Problem: Your copy starts at the line containing "Task: Click the 'fonte" and ends at the last line below. Copy exactly, without pictures.

** Opening Record extracts block **

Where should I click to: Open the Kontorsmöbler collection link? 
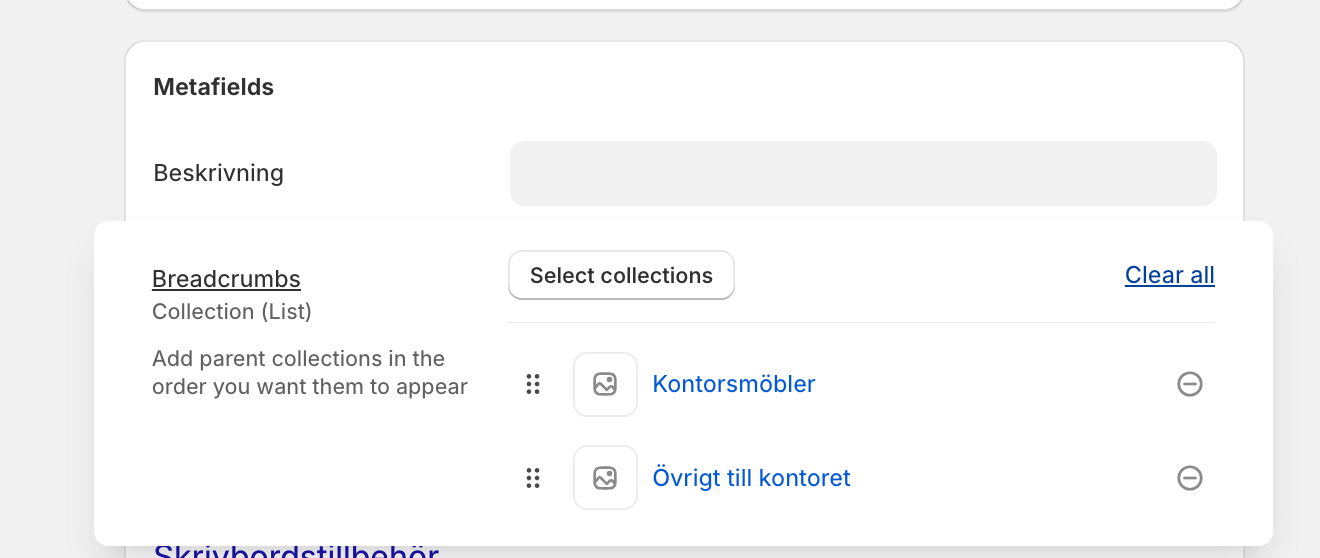pyautogui.click(x=733, y=384)
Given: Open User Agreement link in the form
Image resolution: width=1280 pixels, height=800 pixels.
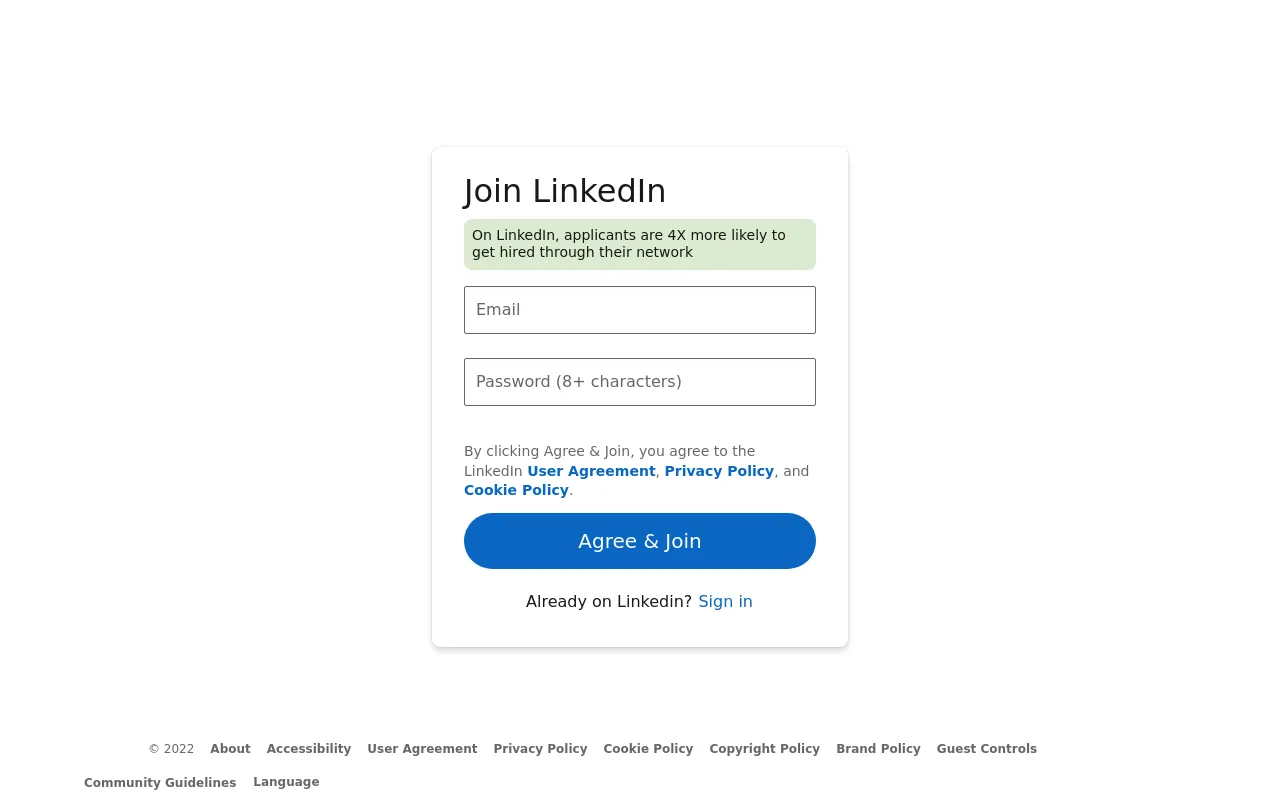Looking at the screenshot, I should pos(591,471).
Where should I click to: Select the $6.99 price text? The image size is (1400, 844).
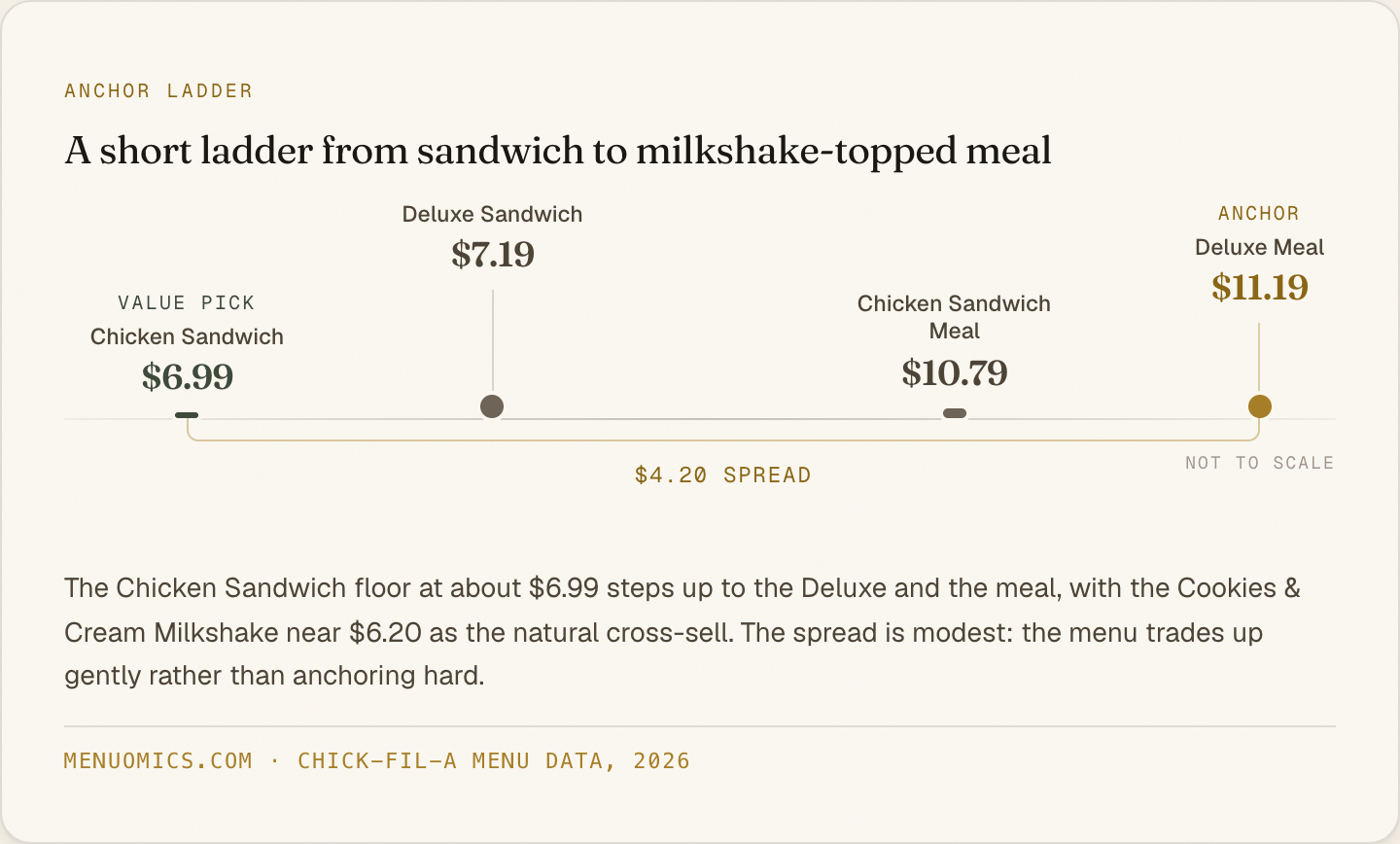[x=188, y=376]
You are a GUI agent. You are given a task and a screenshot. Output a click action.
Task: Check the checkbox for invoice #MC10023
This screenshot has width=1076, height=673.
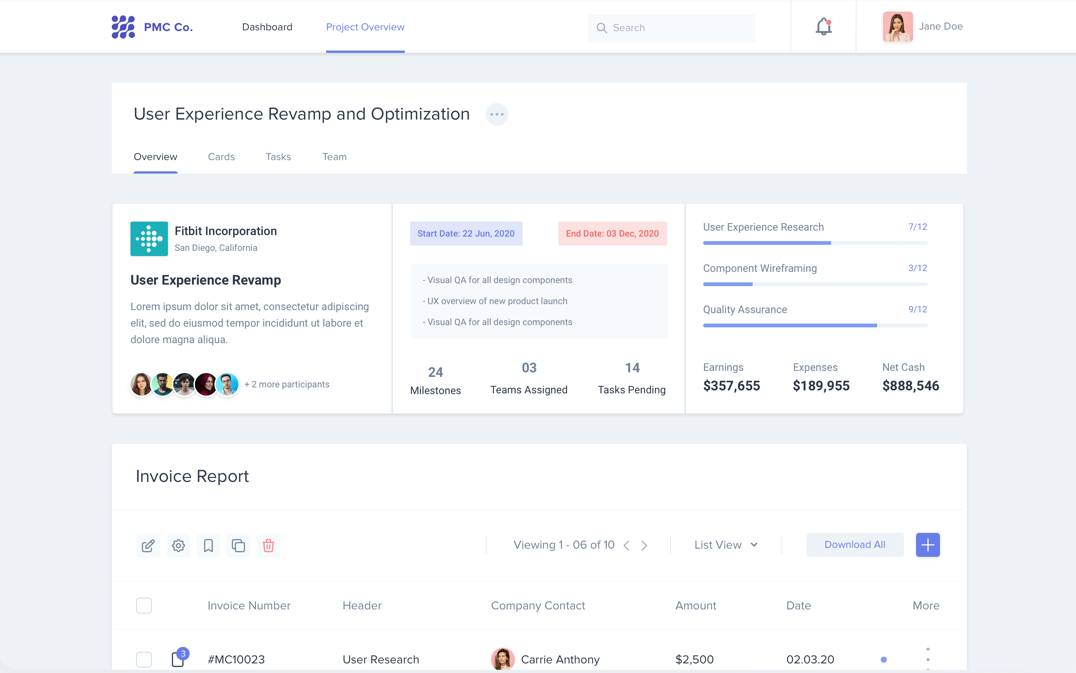(144, 659)
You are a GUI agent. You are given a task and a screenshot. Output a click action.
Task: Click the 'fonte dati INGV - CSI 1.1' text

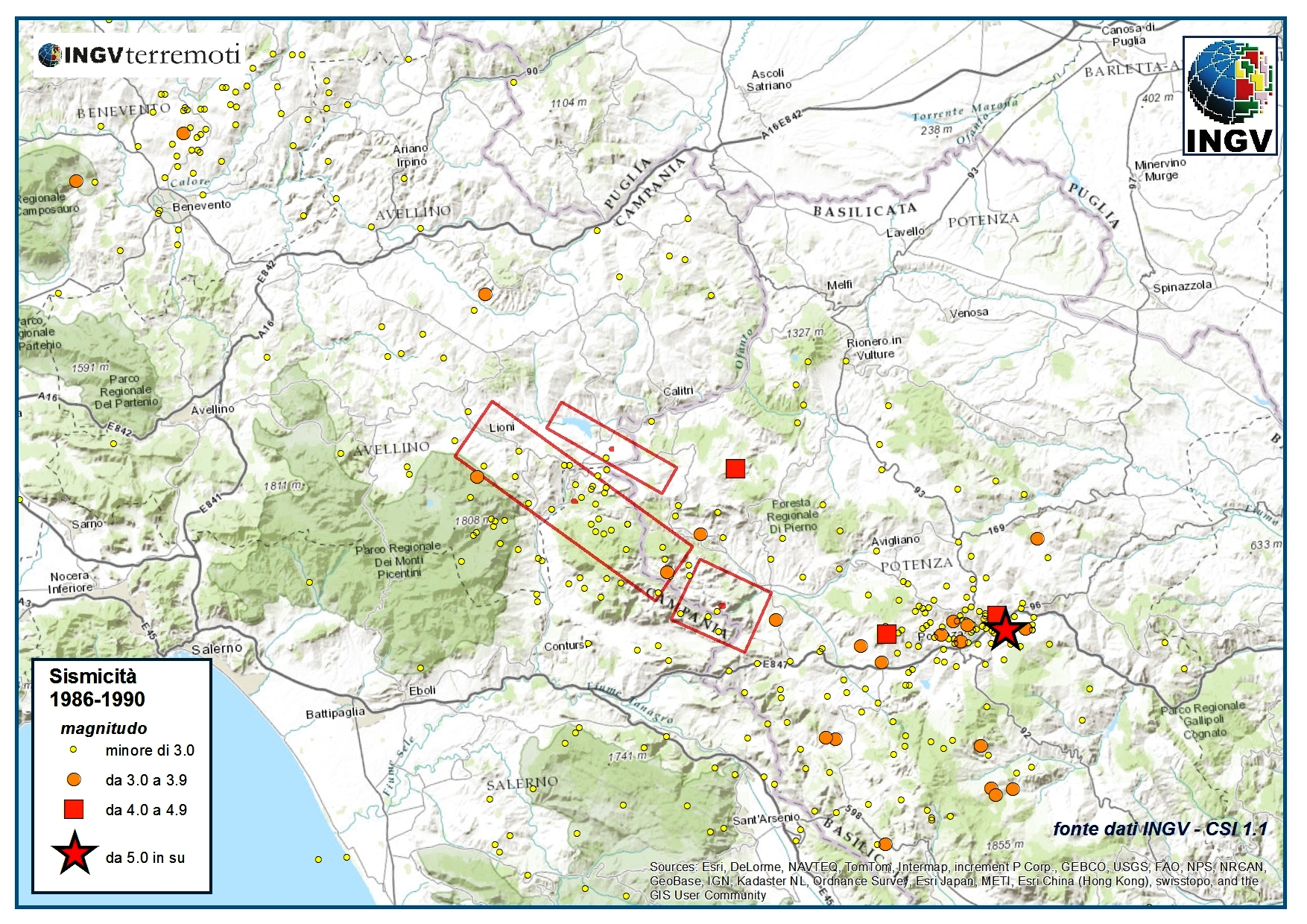pos(1159,829)
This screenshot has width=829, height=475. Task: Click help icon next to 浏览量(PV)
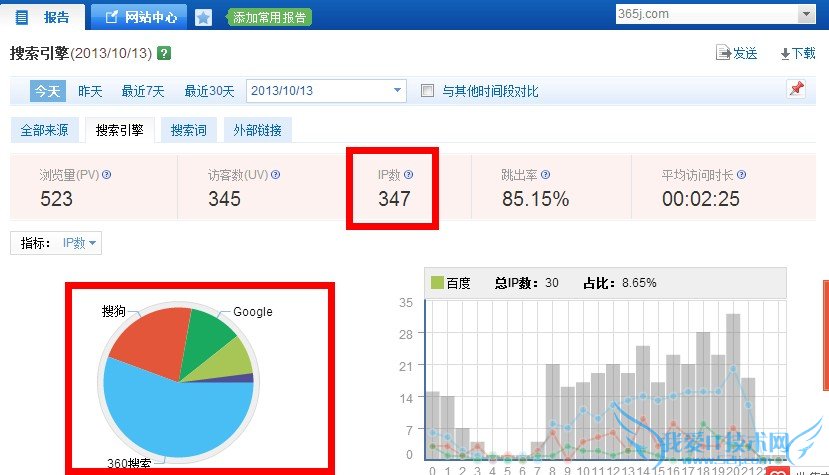coord(107,174)
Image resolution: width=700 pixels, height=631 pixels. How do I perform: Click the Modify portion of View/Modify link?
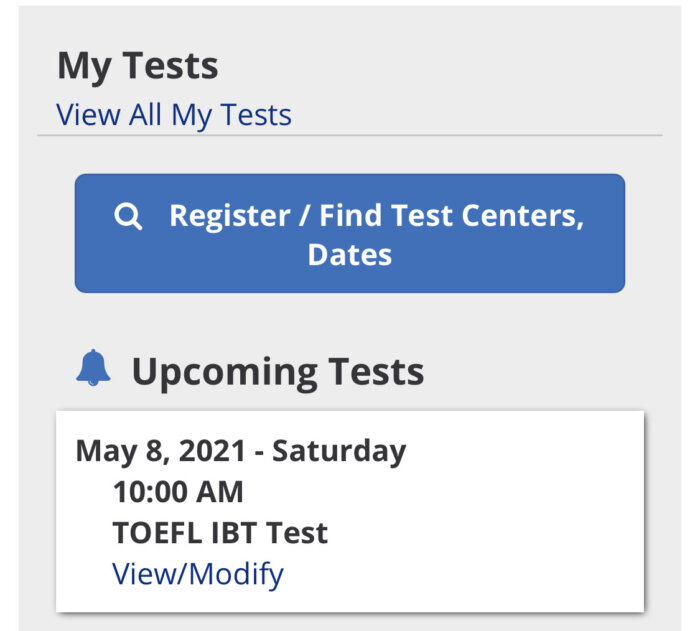coord(236,575)
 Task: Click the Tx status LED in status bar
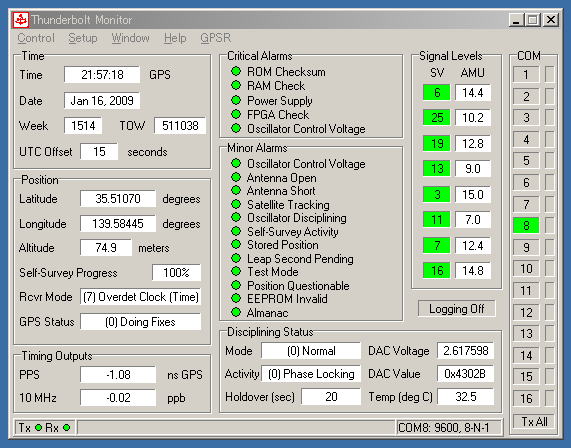[x=38, y=427]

** Closing Record extracts block **

Response area:
Task: Click the 'fonte dati INGV - CSI 1.1' text

pos(1159,829)
This screenshot has width=829, height=475. Task: Click help icon next to 浏览量(PV)
coord(107,174)
Image resolution: width=700 pixels, height=631 pixels. How do I perform: Click the Modify portion of View/Modify link?
coord(236,575)
 Task: Click the Tx status LED in status bar
[x=38, y=427]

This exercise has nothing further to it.